Tamil's contribution to Paninian grammatical tradition

Sudalaimuthu Palaniappan Palaniappa at AOL.COM
Thu Nov 13 07:05:06 UTC 1997

In a message dated 97-11-12 14:56:49 EST, aklujkar at UNIXG.UBC.CA writes:

<< Despite its proximity to Sri Lanka, despite its
 connections with Southeast Asian countries and despite the  pigrimages of
 Buddhists to Naagaarjuna-ko.n.daa etc. recorded in inscriptions., South
 India seems to have lost interest in studying exclusively or typically
 Buddhist works for a long time. Its living and sustained interaction with
 Buddhism seems to have ceased early in the first millenium A.D. (Is there
 any Buddhist philosopher after Dharma-kiirti, 6th-7th century A.D., who is
 said to be of South Indian origin?) >>

Vajrabhodhi came after DharmakIrti. Shu Hikosaka says that he "was one of the
three famous teachers of Esoteric Buddhism..According to the Chinese
chronicle, vajrabodhi was born in Malaya kingdom in South India." After his
stay in India and Sri Lanka, he went to China and propagated Buddhism and
died in 741 A.D. After his death, his disciple amoghavajra and came to Sri
Lanka and India. The association of Esoteric Buddhism with the avayagiri sect
of Sri Lanka which flourished among the Tamils there was due to the
activities of vajrabodhi and amoghavajra. Apparently, amoghavajra collected
more than 500 Esoteric texts, sUtras, zAstras, and other texts from South
India and returned to China in 746 A.D. In 772 A.D., he got specific
buildings for maJjuzrI bodhisattva constructed in each temple in China and
the image of maJjuzrI installed in them.

In a pre-publication version of a paper, R. Nagaswamy says the following.
Epigraphical and archeological evidence suggests that Buddhism survived in
Tamilnadu upto the end of 16/beginning of 17th century. nAgappaTTin2am on the
coast had a famous vihAra which seems to have faced some crisis around the
beginning of 14th century which caused them to bury their icons and leave.
The nAgappaTTin2am icons (there are 350 of them including avalokitezvara,
lokezvara, SadakSari Lokesvara, tAra, and khadiravAni tAra) have inscriptions
in Tamil (no Sanskrit or Pali). Epigraphical records indicate the existence
of a vihAra in Tanjavur in the year 1579. Quoting I. K. Sharma, Nagasamy also
says that Tamil monks were in zrI parvata in nAgArjunakoNDa during the time
of the ikSvAku king, vIrapuruSadatta.

One possible reason for lack of discovery of Buddhist texts in
Tamilnadu/Kerala area might have been the persecution by the followers of
Bhakthi cults and the close proximity of refuge in Sri Lanka. It is a miracle
that maNimEkalai, the Buddhist epic survived. Even in this century, scholars
like U. V. Saminathaiyer and Vaiyapurippillai faced opposition from some
orthodox zaivas for publishing non-zaiva Classical Tamil texts.  We should
probably look to Sinhalese, Chinese, and other sources for materials with
information on Buddhism/Buddhist philosophers in Tamilnadu. Does anybody know
if mayilai cIni vEnkatTasAmi refer to any Buddhist works that are lost?

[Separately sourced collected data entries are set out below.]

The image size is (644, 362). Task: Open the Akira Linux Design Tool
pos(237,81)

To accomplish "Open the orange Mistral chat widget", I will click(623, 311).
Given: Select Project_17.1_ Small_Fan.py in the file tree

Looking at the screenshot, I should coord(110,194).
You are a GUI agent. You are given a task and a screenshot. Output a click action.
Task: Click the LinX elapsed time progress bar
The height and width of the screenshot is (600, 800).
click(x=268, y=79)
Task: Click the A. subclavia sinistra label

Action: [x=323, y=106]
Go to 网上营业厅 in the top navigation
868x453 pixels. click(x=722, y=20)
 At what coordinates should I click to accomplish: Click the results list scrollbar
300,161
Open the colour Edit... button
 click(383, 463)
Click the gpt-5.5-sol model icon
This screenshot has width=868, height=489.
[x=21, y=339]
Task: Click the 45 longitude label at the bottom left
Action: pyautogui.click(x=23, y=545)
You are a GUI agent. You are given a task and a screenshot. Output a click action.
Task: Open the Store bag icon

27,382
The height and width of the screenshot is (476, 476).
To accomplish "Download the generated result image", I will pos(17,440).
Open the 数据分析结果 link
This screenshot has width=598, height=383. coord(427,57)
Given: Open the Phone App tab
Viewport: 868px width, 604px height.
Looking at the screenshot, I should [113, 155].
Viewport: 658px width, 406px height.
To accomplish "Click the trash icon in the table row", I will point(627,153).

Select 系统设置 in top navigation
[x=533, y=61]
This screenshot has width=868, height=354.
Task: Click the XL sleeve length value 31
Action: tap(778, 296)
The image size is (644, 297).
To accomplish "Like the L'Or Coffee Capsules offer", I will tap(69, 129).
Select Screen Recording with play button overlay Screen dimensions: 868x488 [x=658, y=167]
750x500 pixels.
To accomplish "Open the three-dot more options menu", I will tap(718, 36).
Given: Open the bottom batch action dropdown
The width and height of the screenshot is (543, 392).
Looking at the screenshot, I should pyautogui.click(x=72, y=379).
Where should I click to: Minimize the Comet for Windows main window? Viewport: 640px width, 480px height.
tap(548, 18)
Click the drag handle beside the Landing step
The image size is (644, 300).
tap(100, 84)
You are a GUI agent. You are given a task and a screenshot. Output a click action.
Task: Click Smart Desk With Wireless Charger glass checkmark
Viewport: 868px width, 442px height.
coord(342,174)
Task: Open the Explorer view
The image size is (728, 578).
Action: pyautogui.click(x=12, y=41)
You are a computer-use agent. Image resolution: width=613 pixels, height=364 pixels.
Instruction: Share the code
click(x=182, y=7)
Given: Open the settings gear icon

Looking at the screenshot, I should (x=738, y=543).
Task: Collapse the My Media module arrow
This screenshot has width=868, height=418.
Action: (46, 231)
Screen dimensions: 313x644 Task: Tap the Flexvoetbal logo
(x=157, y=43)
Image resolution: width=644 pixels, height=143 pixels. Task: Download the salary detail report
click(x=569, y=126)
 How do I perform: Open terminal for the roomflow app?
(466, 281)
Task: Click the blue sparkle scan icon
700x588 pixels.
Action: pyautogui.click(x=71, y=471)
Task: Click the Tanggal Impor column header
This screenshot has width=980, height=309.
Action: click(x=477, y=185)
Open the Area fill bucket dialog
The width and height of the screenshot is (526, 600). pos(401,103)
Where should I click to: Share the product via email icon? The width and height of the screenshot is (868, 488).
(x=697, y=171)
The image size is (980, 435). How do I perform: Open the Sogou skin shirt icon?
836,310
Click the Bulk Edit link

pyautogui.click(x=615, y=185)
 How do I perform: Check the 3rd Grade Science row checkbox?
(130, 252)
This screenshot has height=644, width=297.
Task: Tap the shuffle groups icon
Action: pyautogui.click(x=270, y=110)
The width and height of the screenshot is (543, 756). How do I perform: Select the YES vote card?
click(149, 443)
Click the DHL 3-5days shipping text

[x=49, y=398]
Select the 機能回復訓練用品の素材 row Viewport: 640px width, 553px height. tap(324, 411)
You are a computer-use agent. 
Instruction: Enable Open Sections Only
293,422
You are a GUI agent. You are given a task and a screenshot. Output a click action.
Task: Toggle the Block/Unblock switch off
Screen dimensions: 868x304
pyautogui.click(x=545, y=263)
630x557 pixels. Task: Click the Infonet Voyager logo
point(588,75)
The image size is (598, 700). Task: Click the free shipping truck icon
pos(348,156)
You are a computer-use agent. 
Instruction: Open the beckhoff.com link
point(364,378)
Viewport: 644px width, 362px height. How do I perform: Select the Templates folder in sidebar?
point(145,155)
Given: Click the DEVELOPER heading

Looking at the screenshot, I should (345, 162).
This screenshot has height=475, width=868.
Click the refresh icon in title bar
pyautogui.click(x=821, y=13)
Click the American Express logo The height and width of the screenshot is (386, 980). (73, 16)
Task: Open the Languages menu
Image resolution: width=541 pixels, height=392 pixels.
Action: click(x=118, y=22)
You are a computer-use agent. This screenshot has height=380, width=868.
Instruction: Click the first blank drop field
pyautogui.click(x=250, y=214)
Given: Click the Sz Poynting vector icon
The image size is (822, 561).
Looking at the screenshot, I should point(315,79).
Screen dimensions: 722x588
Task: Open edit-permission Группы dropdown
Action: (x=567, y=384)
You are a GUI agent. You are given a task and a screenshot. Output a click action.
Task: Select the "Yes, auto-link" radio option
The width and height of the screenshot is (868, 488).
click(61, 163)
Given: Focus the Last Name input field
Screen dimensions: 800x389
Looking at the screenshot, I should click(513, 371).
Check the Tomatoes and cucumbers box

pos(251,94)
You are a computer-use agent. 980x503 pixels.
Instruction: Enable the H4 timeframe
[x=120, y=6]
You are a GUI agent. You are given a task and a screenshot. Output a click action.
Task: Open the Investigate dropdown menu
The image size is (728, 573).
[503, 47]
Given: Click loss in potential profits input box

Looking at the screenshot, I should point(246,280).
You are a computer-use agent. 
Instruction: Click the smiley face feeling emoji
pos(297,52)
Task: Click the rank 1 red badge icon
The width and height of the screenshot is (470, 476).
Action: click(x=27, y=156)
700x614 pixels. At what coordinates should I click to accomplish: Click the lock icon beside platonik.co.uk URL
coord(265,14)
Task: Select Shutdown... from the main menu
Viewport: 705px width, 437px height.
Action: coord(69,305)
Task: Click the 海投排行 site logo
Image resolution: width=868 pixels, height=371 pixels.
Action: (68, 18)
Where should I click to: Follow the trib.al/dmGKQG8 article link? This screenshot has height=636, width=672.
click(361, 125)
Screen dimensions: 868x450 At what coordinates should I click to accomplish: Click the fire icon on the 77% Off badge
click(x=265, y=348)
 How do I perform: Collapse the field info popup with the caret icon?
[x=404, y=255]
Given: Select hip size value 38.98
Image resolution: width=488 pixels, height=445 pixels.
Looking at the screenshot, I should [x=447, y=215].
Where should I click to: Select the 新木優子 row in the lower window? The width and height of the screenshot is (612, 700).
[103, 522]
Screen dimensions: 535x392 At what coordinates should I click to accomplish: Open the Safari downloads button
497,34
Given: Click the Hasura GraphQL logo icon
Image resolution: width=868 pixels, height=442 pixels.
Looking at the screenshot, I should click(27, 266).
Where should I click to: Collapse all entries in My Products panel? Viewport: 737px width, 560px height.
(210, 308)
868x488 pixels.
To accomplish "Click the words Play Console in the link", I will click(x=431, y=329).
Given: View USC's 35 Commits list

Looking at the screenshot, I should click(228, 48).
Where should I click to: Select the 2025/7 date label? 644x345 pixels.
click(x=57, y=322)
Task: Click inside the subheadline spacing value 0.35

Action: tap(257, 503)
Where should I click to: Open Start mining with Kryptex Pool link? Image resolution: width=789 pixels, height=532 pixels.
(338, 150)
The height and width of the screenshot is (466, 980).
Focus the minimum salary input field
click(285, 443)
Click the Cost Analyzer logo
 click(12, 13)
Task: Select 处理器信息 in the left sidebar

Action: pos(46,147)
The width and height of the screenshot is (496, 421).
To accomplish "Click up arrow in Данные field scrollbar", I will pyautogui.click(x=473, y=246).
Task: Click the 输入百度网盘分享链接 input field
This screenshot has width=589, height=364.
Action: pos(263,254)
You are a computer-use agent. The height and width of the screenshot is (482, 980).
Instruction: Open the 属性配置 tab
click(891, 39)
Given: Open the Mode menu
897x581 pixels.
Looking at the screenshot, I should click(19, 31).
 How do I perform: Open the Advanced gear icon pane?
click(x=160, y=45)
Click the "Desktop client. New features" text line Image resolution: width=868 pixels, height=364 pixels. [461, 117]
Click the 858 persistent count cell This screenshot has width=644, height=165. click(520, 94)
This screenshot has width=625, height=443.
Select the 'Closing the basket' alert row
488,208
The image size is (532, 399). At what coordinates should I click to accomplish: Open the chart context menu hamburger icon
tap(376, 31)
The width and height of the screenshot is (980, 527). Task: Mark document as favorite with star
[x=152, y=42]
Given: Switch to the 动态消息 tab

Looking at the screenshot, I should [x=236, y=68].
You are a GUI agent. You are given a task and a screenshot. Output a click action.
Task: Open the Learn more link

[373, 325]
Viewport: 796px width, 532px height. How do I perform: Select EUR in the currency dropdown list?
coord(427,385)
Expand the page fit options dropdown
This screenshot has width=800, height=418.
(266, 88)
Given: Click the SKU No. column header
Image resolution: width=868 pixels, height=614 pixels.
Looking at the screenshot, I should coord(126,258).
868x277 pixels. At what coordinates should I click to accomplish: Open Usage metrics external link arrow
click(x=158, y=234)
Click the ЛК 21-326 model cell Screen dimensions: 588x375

Is there anybody out there who can throw some conclusive light on the actual
location of "potalaka"? It is really perplexing how "potalaka" can be
identified as two places so far apart, one in the northwest of India and one
near Cape Comorin.

By the way, according to R. Ghose, "It is significant that the tyAgarAja
temple in tiruvoRRiyUr has a vyAkaraNamaNDapa, a pavilion for the teaching of
grammar and the God is called vyAkaraNadAnapperumAL or the "Lord who has
given grammar as his gift." Inscriptions connect this temple with the
kALAmukhas of Kashmir.

Of course, if candracArya is not the same as candragomin, then we have two
similar and possibly separate traditions linking grammar and gods.